» **Exercise goal**: Output the records. Match them exactly.

» **Task material**:
================

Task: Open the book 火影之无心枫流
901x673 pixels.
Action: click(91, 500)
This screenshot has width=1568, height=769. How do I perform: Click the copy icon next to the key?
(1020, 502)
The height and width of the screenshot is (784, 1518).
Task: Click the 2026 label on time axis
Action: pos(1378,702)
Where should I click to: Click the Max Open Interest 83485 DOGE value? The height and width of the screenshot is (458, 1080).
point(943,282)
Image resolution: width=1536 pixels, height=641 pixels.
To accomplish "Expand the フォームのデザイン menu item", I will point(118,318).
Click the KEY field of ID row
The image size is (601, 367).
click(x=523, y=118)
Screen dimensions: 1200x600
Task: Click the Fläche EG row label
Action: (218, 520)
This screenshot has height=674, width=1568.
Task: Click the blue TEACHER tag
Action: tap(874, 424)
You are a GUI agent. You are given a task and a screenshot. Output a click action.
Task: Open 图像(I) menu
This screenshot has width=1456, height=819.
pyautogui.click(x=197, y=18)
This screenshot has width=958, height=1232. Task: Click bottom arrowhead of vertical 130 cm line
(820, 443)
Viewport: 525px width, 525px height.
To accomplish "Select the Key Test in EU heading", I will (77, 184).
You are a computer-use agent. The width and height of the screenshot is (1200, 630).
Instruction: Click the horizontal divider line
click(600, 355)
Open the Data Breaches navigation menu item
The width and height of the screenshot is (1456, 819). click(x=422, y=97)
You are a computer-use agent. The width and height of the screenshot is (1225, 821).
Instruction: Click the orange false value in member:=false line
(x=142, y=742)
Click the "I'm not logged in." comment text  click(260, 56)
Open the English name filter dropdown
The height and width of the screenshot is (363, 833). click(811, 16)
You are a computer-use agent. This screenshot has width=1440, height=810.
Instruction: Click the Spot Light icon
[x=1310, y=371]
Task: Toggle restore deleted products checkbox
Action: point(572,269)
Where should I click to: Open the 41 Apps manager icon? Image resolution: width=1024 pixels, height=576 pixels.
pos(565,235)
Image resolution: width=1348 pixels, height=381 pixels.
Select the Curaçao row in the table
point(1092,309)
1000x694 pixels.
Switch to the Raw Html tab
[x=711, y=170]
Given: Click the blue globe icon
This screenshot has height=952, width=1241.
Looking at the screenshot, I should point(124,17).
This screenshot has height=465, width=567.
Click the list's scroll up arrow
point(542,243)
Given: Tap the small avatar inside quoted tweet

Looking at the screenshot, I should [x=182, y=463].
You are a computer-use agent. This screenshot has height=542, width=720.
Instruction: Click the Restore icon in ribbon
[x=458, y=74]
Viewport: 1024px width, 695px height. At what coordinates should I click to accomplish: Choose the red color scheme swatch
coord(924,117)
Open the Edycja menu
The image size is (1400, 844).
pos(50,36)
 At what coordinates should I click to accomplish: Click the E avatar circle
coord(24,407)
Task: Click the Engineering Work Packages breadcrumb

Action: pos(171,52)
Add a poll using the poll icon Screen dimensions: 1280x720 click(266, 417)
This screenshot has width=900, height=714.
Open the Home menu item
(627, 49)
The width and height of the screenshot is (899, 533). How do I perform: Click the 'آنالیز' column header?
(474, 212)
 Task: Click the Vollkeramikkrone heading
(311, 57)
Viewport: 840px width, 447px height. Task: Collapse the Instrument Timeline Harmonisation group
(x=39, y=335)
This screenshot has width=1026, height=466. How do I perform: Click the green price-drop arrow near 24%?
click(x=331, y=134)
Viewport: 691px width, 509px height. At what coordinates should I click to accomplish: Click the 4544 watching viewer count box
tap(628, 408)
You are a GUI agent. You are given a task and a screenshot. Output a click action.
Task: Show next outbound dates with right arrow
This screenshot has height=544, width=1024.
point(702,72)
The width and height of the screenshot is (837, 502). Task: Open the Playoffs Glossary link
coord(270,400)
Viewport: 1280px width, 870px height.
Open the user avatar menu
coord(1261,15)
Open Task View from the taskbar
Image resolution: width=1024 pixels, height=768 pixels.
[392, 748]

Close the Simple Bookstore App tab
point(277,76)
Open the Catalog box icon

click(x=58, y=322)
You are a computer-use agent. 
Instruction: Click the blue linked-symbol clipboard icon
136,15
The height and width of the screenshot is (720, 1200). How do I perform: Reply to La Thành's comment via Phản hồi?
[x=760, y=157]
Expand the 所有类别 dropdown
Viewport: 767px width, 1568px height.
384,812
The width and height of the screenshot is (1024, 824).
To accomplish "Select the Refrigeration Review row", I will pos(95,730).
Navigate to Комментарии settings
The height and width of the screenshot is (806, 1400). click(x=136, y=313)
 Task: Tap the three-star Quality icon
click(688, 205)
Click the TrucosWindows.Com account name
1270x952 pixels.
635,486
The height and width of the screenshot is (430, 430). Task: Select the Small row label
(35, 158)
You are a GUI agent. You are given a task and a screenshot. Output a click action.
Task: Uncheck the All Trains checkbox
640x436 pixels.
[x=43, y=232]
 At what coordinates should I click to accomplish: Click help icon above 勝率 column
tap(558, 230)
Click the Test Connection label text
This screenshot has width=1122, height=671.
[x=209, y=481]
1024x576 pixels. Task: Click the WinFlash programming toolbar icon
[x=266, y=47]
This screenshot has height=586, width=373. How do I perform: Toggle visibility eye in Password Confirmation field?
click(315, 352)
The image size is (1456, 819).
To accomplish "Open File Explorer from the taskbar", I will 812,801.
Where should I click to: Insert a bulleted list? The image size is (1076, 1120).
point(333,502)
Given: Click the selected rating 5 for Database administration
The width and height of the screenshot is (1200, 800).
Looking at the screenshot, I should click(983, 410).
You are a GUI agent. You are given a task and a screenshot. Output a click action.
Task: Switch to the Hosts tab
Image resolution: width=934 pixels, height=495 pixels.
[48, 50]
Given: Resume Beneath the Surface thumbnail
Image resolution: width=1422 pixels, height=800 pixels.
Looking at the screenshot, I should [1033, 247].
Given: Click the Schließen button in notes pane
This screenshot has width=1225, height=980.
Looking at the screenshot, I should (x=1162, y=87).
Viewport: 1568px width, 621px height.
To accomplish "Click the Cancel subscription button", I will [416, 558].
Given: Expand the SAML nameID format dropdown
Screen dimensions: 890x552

================

» **Exercise response**:
Task: Open the book 火影之无心枫流
901x673 pixels.
Action: click(91, 500)
This screenshot has width=1568, height=769. How do I perform: Click the copy icon next to the key?
(1020, 502)
The height and width of the screenshot is (784, 1518).
Task: Click the 2026 label on time axis
Action: pos(1378,702)
Where should I click to: Click the Max Open Interest 83485 DOGE value? The height and width of the screenshot is (458, 1080).
point(943,282)
Image resolution: width=1536 pixels, height=641 pixels.
To accomplish "Expand the フォームのデザイン menu item", I will point(118,318).
Click the KEY field of ID row
The image size is (601, 367).
click(x=523, y=118)
Screen dimensions: 1200x600
Task: Click the Fläche EG row label
Action: (218, 520)
This screenshot has height=674, width=1568.
Task: Click the blue TEACHER tag
Action: tap(874, 424)
You are a GUI agent. You are given a task and a screenshot. Output a click action.
Task: Open 图像(I) menu
This screenshot has width=1456, height=819.
pyautogui.click(x=197, y=18)
This screenshot has width=958, height=1232. Task: Click bottom arrowhead of vertical 130 cm line
(820, 443)
Viewport: 525px width, 525px height.
To accomplish "Select the Key Test in EU heading", I will (77, 184).
You are a computer-use agent. The width and height of the screenshot is (1200, 630).
Instruction: Click the horizontal divider line
click(600, 355)
Open the Data Breaches navigation menu item
The width and height of the screenshot is (1456, 819). click(x=422, y=97)
You are a computer-use agent. The width and height of the screenshot is (1225, 821).
Instruction: Click the orange false value in member:=false line
(x=142, y=742)
Click the "I'm not logged in." comment text  click(260, 56)
Open the English name filter dropdown
The height and width of the screenshot is (363, 833). click(811, 16)
You are a computer-use agent. This screenshot has width=1440, height=810.
Instruction: Click the Spot Light icon
[x=1310, y=371]
Task: Toggle restore deleted products checkbox
Action: point(572,269)
Where should I click to: Open the 41 Apps manager icon? Image resolution: width=1024 pixels, height=576 pixels.
pos(565,235)
Image resolution: width=1348 pixels, height=381 pixels.
Select the Curaçao row in the table
point(1092,309)
1000x694 pixels.
Switch to the Raw Html tab
[x=711, y=170]
Given: Click the blue globe icon
This screenshot has height=952, width=1241.
Looking at the screenshot, I should point(124,17).
This screenshot has height=465, width=567.
Click the list's scroll up arrow
point(542,243)
Given: Tap the small avatar inside quoted tweet

Looking at the screenshot, I should [x=182, y=463].
You are a computer-use agent. This screenshot has height=542, width=720.
Instruction: Click the Restore icon in ribbon
[x=458, y=74]
Viewport: 1024px width, 695px height. At what coordinates should I click to accomplish: Choose the red color scheme swatch
coord(924,117)
Open the Edycja menu
The image size is (1400, 844).
pos(50,36)
 At what coordinates should I click to accomplish: Click the E avatar circle
coord(24,407)
Task: Click the Engineering Work Packages breadcrumb

Action: pos(171,52)
Add a poll using the poll icon Screen dimensions: 1280x720 click(266, 417)
This screenshot has width=900, height=714.
Open the Home menu item
(627, 49)
The width and height of the screenshot is (899, 533). How do I perform: Click the 'آنالیز' column header?
(474, 212)
 Task: Click the Vollkeramikkrone heading
(311, 57)
Viewport: 840px width, 447px height. Task: Collapse the Instrument Timeline Harmonisation group
(x=39, y=335)
This screenshot has width=1026, height=466. How do I perform: Click the green price-drop arrow near 24%?
click(x=331, y=134)
Viewport: 691px width, 509px height. At what coordinates should I click to accomplish: Click the 4544 watching viewer count box
tap(628, 408)
You are a GUI agent. You are given a task and a screenshot. Output a click action.
Task: Show next outbound dates with right arrow
This screenshot has height=544, width=1024.
point(702,72)
The width and height of the screenshot is (837, 502). Task: Open the Playoffs Glossary link
coord(270,400)
Viewport: 1280px width, 870px height.
Open the user avatar menu
coord(1261,15)
Open Task View from the taskbar
Image resolution: width=1024 pixels, height=768 pixels.
[392, 748]

Close the Simple Bookstore App tab
point(277,76)
Open the Catalog box icon

click(x=58, y=322)
You are a computer-use agent. 
Instruction: Click the blue linked-symbol clipboard icon
136,15
The height and width of the screenshot is (720, 1200). How do I perform: Reply to La Thành's comment via Phản hồi?
[x=760, y=157]
Expand the 所有类别 dropdown
Viewport: 767px width, 1568px height.
384,812
The width and height of the screenshot is (1024, 824).
To accomplish "Select the Refrigeration Review row", I will pos(95,730).
Navigate to Комментарии settings
The height and width of the screenshot is (806, 1400). click(x=136, y=313)
 Task: Tap the three-star Quality icon
click(688, 205)
Click the TrucosWindows.Com account name
1270x952 pixels.
635,486
The height and width of the screenshot is (430, 430). Task: Select the Small row label
(35, 158)
You are a GUI agent. You are given a task and a screenshot. Output a click action.
Task: Uncheck the All Trains checkbox
640x436 pixels.
[x=43, y=232]
 At what coordinates should I click to accomplish: Click help icon above 勝率 column
tap(558, 230)
Click the Test Connection label text
This screenshot has width=1122, height=671.
[x=209, y=481]
1024x576 pixels. Task: Click the WinFlash programming toolbar icon
[x=266, y=47]
This screenshot has height=586, width=373. How do I perform: Toggle visibility eye in Password Confirmation field?
click(315, 352)
The image size is (1456, 819).
To accomplish "Open File Explorer from the taskbar", I will 812,801.
Where should I click to: Insert a bulleted list? The image size is (1076, 1120).
point(333,502)
Given: Click the selected rating 5 for Database administration
The width and height of the screenshot is (1200, 800).
Looking at the screenshot, I should click(983, 410).
You are a GUI agent. You are given a task and a screenshot. Output a click action.
Task: Switch to the Hosts tab
Image resolution: width=934 pixels, height=495 pixels.
[48, 50]
Given: Resume Beneath the Surface thumbnail
Image resolution: width=1422 pixels, height=800 pixels.
Looking at the screenshot, I should [1033, 247].
Given: Click the Schließen button in notes pane
This screenshot has width=1225, height=980.
Looking at the screenshot, I should (x=1162, y=87).
Viewport: 1568px width, 621px height.
To accomplish "Click the Cancel subscription button", I will [416, 558].
Given: Expand the SAML nameID format dropdown
Screen dimensions: 890x552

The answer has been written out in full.